June 5, 2016 Resuscitation or Resurrection?

June 5, 2016 Resuscitation or Resurrection?

The Old Testament lesson and the gospel lesson today combine to make for some very vivid and compelling reasons to trust God. In both of these reports you have people who are dead and then made alive again! Keep your worship folders open to these lessons it’s going to be like a tennis match for a few minutes going back and forth between them.

In the Old Testament lesson you have a son who dies of sickness. We’re also told in verse 20 that the mother of this boy’s a widow. You have action taken by a man of God because of the grief expressed by this widow. And the result of his action is that..  the boy lives again!

Now look in the gospel lesson. Again you have a dead son being mourned by, again, his widowed mother. Here the dead boy is being carried out of town and his grieving mother follows along. Jesus sees her grief and addresses her with just two words don’t cry. And then He takes action. Based on His compassion for her, He revives this boy. The compassion of God, expressed by earthly action is key in both lessons.

Compare these accounts: both boys are gone from this life, both have left mothers behind to grieve for them. Both of these mothers are widows, they have no other man in their lives to help, to support or provide for them. That’s important to remember in both these cases.

Families then were your ‘social security’. They looked after you in your old age and were there to support you. A woman especially was vulnerable when she was left without a husband or son because of the way society worked regarding property.

In both of these accounts the boys were all that the women had. And both tell of these sons being made alive again in God’s compassion! These were dead sons and they live again! Can there be anything more compelling than the dead being brought back to life again!! It solves so many problems.

There’s no more separation or loneliness, no sorrow or grief. And for the widows it meant security as well. In fact these dead being raised to life again is a cause of rejoicing and celebrating, it is the occasion of occasions. One last thing though about these 2 cases is – that both these boys had to, later, die again.

But today, they were both given life again. However, they were not given a new life. They were not resurrected in the fashion that Christ was; they were resuscitated.

Jesus promises His followers resurrection-life, not mere resuscitation. That’s important as we turn and focus now on the gospel lesson. What Jesus gives the boy from Nain is resuscitation in this world. But He gives it to him after the manner by which Jesus gives us resurrection-life; He gives by His will alone.

Look in the story and tell me, what does the boy do to help Jesus? Right, the boy does nothing to ask for it. The boy does nothing to help with it. The boy does nothing to cooperate with Jesus. However, it’s the boy’s choice how he lives his life after it’s restored to him. Jesus gives him life again on this earth but how the boy lives that life from then on is his responsibility.

We’ll come back to our responsibility to live our lives now in Jesus’ gift to us of resurrection-life.

* _Aim 1_: Reproduce the records from their first line through the line containing "coord(456,240)", including both of those lines.
The text above and the records that follow come from separate sources.

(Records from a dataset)
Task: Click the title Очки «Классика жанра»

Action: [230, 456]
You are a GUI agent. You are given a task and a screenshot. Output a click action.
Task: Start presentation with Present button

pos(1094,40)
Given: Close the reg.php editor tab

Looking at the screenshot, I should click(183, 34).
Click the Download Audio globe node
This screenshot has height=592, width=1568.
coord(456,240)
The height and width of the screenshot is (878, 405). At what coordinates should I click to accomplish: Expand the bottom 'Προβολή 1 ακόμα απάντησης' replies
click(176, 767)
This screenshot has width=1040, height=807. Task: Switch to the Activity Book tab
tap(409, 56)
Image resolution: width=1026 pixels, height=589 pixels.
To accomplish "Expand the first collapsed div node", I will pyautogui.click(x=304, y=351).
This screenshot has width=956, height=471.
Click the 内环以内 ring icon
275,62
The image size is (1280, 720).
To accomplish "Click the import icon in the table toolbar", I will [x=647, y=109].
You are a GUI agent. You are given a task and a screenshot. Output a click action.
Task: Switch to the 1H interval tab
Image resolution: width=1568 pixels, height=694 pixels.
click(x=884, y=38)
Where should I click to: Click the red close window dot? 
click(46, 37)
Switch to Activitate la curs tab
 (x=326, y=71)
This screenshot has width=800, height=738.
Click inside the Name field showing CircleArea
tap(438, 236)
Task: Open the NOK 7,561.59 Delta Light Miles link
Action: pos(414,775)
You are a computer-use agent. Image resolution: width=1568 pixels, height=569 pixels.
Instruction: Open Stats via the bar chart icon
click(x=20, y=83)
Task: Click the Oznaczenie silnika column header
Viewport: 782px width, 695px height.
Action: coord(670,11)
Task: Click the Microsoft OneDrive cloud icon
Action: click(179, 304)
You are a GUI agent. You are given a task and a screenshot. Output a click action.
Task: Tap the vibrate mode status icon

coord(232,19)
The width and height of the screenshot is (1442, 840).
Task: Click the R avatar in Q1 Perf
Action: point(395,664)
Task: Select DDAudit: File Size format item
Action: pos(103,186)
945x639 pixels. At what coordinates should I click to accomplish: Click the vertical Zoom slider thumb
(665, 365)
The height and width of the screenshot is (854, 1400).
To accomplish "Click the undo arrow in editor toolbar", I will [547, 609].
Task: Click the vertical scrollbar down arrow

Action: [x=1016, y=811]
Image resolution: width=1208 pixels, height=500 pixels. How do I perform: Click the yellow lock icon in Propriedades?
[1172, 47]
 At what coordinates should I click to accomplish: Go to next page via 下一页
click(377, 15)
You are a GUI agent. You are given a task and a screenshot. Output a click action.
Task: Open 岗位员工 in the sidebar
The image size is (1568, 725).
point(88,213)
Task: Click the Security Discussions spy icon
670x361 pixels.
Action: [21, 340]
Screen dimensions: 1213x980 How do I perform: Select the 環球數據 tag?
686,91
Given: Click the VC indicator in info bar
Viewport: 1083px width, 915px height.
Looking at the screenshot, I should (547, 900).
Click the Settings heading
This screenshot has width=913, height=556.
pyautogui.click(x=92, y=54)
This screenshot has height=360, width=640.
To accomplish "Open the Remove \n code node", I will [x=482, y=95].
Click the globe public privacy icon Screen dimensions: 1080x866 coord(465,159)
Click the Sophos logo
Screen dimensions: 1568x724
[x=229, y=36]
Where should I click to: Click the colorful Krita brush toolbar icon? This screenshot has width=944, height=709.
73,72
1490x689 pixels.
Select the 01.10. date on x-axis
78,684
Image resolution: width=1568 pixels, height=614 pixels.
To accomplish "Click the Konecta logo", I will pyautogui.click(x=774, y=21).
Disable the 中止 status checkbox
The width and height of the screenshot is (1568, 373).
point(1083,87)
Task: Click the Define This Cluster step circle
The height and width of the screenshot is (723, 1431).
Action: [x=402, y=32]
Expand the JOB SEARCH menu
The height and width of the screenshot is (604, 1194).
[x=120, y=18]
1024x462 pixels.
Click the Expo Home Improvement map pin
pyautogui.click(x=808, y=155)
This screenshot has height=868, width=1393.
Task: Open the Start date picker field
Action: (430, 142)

* _Aim 2_: Translate this sentence from the sermon on resuscitation and resurrection into Spanish: "Jesus promises His followers resurrection-life, not mere resuscitation."

* _Finished answer 1_:
Task: Click the title Очки «Классика жанра»

Action: [230, 456]
You are a GUI agent. You are given a task and a screenshot. Output a click action.
Task: Start presentation with Present button

pos(1094,40)
Given: Close the reg.php editor tab

Looking at the screenshot, I should click(183, 34).
Click the Download Audio globe node
This screenshot has height=592, width=1568.
coord(456,240)

* _Finished answer 2_: Jesús promete a sus seguidores una vida de resurrección, no una mera reanimación.